• THE TASK: Set down all of the entries precisely as they were written.

• Dataset entries:
------------------------

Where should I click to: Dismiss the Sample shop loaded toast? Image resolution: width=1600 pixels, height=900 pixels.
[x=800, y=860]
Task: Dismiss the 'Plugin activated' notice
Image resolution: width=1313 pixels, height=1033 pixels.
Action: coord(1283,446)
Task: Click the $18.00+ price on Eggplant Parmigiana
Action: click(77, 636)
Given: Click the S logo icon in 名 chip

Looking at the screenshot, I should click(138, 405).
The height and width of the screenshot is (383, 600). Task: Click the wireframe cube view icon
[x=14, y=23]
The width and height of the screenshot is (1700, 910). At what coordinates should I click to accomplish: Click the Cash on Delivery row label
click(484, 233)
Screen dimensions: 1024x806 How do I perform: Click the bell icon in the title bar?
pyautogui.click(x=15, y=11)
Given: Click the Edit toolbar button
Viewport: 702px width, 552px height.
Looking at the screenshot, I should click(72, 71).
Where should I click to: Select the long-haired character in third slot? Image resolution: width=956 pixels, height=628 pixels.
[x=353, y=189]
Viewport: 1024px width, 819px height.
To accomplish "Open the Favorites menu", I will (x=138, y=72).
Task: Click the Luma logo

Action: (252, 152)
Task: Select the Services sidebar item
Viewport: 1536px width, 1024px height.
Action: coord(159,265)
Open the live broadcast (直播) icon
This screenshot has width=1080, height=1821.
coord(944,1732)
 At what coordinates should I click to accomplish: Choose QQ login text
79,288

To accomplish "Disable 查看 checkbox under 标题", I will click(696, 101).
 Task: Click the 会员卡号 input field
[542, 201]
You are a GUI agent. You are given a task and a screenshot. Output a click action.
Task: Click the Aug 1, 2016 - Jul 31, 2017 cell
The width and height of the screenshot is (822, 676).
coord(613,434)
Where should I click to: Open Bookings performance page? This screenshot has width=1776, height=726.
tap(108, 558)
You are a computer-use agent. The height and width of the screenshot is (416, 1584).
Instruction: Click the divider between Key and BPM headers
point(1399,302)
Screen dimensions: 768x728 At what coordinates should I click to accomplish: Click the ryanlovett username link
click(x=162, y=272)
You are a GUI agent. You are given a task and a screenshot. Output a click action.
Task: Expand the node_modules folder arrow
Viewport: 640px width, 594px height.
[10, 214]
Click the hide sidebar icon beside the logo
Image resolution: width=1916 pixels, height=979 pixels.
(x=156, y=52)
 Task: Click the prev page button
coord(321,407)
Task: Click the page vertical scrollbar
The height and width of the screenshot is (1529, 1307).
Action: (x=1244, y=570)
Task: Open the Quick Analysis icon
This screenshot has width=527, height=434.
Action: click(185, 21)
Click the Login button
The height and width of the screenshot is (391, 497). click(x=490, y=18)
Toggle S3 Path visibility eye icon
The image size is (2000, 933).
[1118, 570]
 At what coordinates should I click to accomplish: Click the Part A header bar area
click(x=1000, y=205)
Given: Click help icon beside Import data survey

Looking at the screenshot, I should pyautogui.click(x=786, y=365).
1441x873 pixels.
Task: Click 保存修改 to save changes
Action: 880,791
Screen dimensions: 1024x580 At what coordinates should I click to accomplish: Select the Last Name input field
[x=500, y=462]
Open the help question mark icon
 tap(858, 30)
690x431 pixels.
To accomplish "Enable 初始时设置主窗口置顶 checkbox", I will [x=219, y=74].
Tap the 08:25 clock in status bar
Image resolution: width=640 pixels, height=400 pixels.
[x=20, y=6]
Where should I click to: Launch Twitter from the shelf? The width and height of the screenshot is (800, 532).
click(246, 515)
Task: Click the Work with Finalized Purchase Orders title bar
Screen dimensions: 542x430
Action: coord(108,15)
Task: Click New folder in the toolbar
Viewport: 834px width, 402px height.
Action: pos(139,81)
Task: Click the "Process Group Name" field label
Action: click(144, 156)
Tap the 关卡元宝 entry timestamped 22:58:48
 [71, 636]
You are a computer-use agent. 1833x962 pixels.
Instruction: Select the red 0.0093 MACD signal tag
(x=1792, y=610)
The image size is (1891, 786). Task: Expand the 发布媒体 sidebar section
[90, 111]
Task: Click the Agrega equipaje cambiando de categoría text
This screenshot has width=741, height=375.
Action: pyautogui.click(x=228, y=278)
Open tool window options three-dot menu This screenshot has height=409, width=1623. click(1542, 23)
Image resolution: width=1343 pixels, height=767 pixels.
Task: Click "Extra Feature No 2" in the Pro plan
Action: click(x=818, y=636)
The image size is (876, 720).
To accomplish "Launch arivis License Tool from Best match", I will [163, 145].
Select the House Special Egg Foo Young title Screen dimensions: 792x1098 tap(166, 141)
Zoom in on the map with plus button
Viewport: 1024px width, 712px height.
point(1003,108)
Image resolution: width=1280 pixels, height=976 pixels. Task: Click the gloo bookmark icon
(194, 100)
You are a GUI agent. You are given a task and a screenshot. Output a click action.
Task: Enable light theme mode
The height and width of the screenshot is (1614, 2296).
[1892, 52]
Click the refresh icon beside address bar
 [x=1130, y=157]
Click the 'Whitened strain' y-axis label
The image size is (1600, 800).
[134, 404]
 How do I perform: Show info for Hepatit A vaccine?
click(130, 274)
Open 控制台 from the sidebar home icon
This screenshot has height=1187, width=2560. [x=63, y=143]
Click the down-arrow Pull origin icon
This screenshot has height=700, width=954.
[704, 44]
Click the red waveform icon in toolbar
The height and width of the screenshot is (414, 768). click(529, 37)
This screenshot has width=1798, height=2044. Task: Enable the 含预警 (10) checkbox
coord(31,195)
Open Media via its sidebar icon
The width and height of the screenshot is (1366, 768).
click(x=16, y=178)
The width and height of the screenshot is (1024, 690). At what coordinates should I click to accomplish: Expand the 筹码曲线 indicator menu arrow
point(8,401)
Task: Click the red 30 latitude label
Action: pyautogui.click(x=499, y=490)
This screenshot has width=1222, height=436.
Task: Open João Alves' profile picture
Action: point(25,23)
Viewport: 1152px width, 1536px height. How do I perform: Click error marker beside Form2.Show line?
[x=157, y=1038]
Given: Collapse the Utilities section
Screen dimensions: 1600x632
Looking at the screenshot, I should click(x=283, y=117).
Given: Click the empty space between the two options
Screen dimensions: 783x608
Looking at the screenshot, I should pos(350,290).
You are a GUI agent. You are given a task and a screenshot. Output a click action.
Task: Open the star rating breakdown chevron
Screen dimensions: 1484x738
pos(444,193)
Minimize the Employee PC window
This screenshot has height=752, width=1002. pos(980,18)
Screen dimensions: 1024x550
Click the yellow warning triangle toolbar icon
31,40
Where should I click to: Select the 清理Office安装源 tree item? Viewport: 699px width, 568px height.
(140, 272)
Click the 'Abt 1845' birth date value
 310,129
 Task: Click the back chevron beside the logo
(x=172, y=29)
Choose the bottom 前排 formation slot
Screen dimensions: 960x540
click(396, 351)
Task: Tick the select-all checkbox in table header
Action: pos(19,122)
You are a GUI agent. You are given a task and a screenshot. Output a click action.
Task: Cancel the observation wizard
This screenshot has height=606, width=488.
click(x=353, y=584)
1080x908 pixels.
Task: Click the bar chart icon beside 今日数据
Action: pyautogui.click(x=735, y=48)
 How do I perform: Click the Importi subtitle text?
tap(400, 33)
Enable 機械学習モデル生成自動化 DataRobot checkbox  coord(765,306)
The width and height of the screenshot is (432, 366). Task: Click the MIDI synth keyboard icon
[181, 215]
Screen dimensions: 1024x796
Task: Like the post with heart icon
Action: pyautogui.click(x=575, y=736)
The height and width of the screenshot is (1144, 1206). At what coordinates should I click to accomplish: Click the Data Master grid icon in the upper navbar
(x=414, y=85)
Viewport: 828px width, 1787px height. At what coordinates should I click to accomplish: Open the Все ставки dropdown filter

------------------------

• RESPONSE BELOW:
Where should I click to: Dismiss the Sample shop loaded toast? Image resolution: width=1600 pixels, height=900 pixels.
[x=800, y=860]
Task: Dismiss the 'Plugin activated' notice
Image resolution: width=1313 pixels, height=1033 pixels.
Action: coord(1283,446)
Task: Click the $18.00+ price on Eggplant Parmigiana
Action: click(77, 636)
Given: Click the S logo icon in 名 chip

Looking at the screenshot, I should click(138, 405).
The height and width of the screenshot is (383, 600). Task: Click the wireframe cube view icon
[x=14, y=23]
The width and height of the screenshot is (1700, 910). At what coordinates should I click to accomplish: Click the Cash on Delivery row label
click(484, 233)
Screen dimensions: 1024x806 How do I perform: Click the bell icon in the title bar?
pyautogui.click(x=15, y=11)
Given: Click the Edit toolbar button
Viewport: 702px width, 552px height.
Looking at the screenshot, I should click(72, 71).
Where should I click to: Select the long-haired character in third slot? Image resolution: width=956 pixels, height=628 pixels.
[x=353, y=189]
Viewport: 1024px width, 819px height.
To accomplish "Open the Favorites menu", I will (x=138, y=72).
Task: Click the Luma logo

Action: (252, 152)
Task: Select the Services sidebar item
Viewport: 1536px width, 1024px height.
Action: coord(159,265)
Open the live broadcast (直播) icon
This screenshot has width=1080, height=1821.
coord(944,1732)
 At what coordinates should I click to accomplish: Choose QQ login text
79,288

To accomplish "Disable 查看 checkbox under 标题", I will click(696, 101).
 Task: Click the 会员卡号 input field
[542, 201]
You are a GUI agent. You are given a task and a screenshot. Output a click action.
Task: Click the Aug 1, 2016 - Jul 31, 2017 cell
The width and height of the screenshot is (822, 676).
coord(613,434)
Where should I click to: Open Bookings performance page? This screenshot has width=1776, height=726.
tap(108, 558)
You are a computer-use agent. The height and width of the screenshot is (416, 1584).
Instruction: Click the divider between Key and BPM headers
point(1399,302)
Screen dimensions: 768x728 At what coordinates should I click to accomplish: Click the ryanlovett username link
click(x=162, y=272)
You are a GUI agent. You are given a task and a screenshot. Output a click action.
Task: Expand the node_modules folder arrow
Viewport: 640px width, 594px height.
[10, 214]
Click the hide sidebar icon beside the logo
Image resolution: width=1916 pixels, height=979 pixels.
(x=156, y=52)
 Task: Click the prev page button
coord(321,407)
Task: Click the page vertical scrollbar
The height and width of the screenshot is (1529, 1307).
Action: (x=1244, y=570)
Task: Open the Quick Analysis icon
This screenshot has width=527, height=434.
Action: click(185, 21)
Click the Login button
The height and width of the screenshot is (391, 497). click(x=490, y=18)
Toggle S3 Path visibility eye icon
The image size is (2000, 933).
[1118, 570]
 At what coordinates should I click to accomplish: Click the Part A header bar area
click(x=1000, y=205)
Given: Click help icon beside Import data survey

Looking at the screenshot, I should pyautogui.click(x=786, y=365).
1441x873 pixels.
Task: Click 保存修改 to save changes
Action: 880,791
Screen dimensions: 1024x580 At what coordinates should I click to accomplish: Select the Last Name input field
[x=500, y=462]
Open the help question mark icon
 tap(858, 30)
690x431 pixels.
To accomplish "Enable 初始时设置主窗口置顶 checkbox", I will [x=219, y=74].
Tap the 08:25 clock in status bar
Image resolution: width=640 pixels, height=400 pixels.
[x=20, y=6]
Where should I click to: Launch Twitter from the shelf? The width and height of the screenshot is (800, 532).
click(246, 515)
Task: Click the Work with Finalized Purchase Orders title bar
Screen dimensions: 542x430
Action: coord(108,15)
Task: Click New folder in the toolbar
Viewport: 834px width, 402px height.
Action: pos(139,81)
Task: Click the "Process Group Name" field label
Action: click(144, 156)
Tap the 关卡元宝 entry timestamped 22:58:48
 [71, 636]
You are a computer-use agent. 1833x962 pixels.
Instruction: Select the red 0.0093 MACD signal tag
(x=1792, y=610)
The image size is (1891, 786). Task: Expand the 发布媒体 sidebar section
[90, 111]
Task: Click the Agrega equipaje cambiando de categoría text
This screenshot has width=741, height=375.
Action: pyautogui.click(x=228, y=278)
Open tool window options three-dot menu This screenshot has height=409, width=1623. click(1542, 23)
Image resolution: width=1343 pixels, height=767 pixels.
Task: Click "Extra Feature No 2" in the Pro plan
Action: click(x=818, y=636)
The image size is (876, 720).
To accomplish "Launch arivis License Tool from Best match", I will [163, 145].
Select the House Special Egg Foo Young title Screen dimensions: 792x1098 tap(166, 141)
Zoom in on the map with plus button
Viewport: 1024px width, 712px height.
point(1003,108)
Image resolution: width=1280 pixels, height=976 pixels. Task: Click the gloo bookmark icon
(194, 100)
You are a GUI agent. You are given a task and a screenshot. Output a click action.
Task: Enable light theme mode
The height and width of the screenshot is (1614, 2296).
[1892, 52]
Click the refresh icon beside address bar
 [x=1130, y=157]
Click the 'Whitened strain' y-axis label
The image size is (1600, 800).
[134, 404]
 How do I perform: Show info for Hepatit A vaccine?
click(130, 274)
Open 控制台 from the sidebar home icon
This screenshot has height=1187, width=2560. [x=63, y=143]
Click the down-arrow Pull origin icon
This screenshot has height=700, width=954.
[704, 44]
Click the red waveform icon in toolbar
The height and width of the screenshot is (414, 768). click(529, 37)
This screenshot has width=1798, height=2044. Task: Enable the 含预警 (10) checkbox
coord(31,195)
Open Media via its sidebar icon
The width and height of the screenshot is (1366, 768).
click(x=16, y=178)
The width and height of the screenshot is (1024, 690). At what coordinates should I click to accomplish: Expand the 筹码曲线 indicator menu arrow
point(8,401)
Task: Click the red 30 latitude label
Action: pyautogui.click(x=499, y=490)
This screenshot has width=1222, height=436.
Task: Open João Alves' profile picture
Action: point(25,23)
Viewport: 1152px width, 1536px height. How do I perform: Click error marker beside Form2.Show line?
[x=157, y=1038]
Given: Collapse the Utilities section
Screen dimensions: 1600x632
Looking at the screenshot, I should click(x=283, y=117).
Given: Click the empty space between the two options
Screen dimensions: 783x608
Looking at the screenshot, I should pos(350,290).
You are a GUI agent. You are given a task and a screenshot. Output a click action.
Task: Open the star rating breakdown chevron
Screen dimensions: 1484x738
pos(444,193)
Minimize the Employee PC window
This screenshot has height=752, width=1002. pos(980,18)
Screen dimensions: 1024x550
Click the yellow warning triangle toolbar icon
31,40
Where should I click to: Select the 清理Office安装源 tree item? Viewport: 699px width, 568px height.
(140, 272)
Click the 'Abt 1845' birth date value
 310,129
 Task: Click the back chevron beside the logo
(x=172, y=29)
Choose the bottom 前排 formation slot
Screen dimensions: 960x540
click(396, 351)
Task: Tick the select-all checkbox in table header
Action: pos(19,122)
You are a GUI agent. You are given a task and a screenshot. Output a click action.
Task: Cancel the observation wizard
This screenshot has height=606, width=488.
click(x=353, y=584)
1080x908 pixels.
Task: Click the bar chart icon beside 今日数据
Action: pyautogui.click(x=735, y=48)
 How do I perform: Click the Importi subtitle text?
tap(400, 33)
Enable 機械学習モデル生成自動化 DataRobot checkbox  coord(765,306)
The width and height of the screenshot is (432, 366). Task: Click the MIDI synth keyboard icon
[181, 215]
Screen dimensions: 1024x796
Task: Like the post with heart icon
Action: pyautogui.click(x=575, y=736)
The height and width of the screenshot is (1144, 1206). At what coordinates should I click to accomplish: Click the Data Master grid icon in the upper navbar
(x=414, y=85)
Viewport: 828px width, 1787px height. At what coordinates should I click to accomplish: Open the Все ставки dropdown filter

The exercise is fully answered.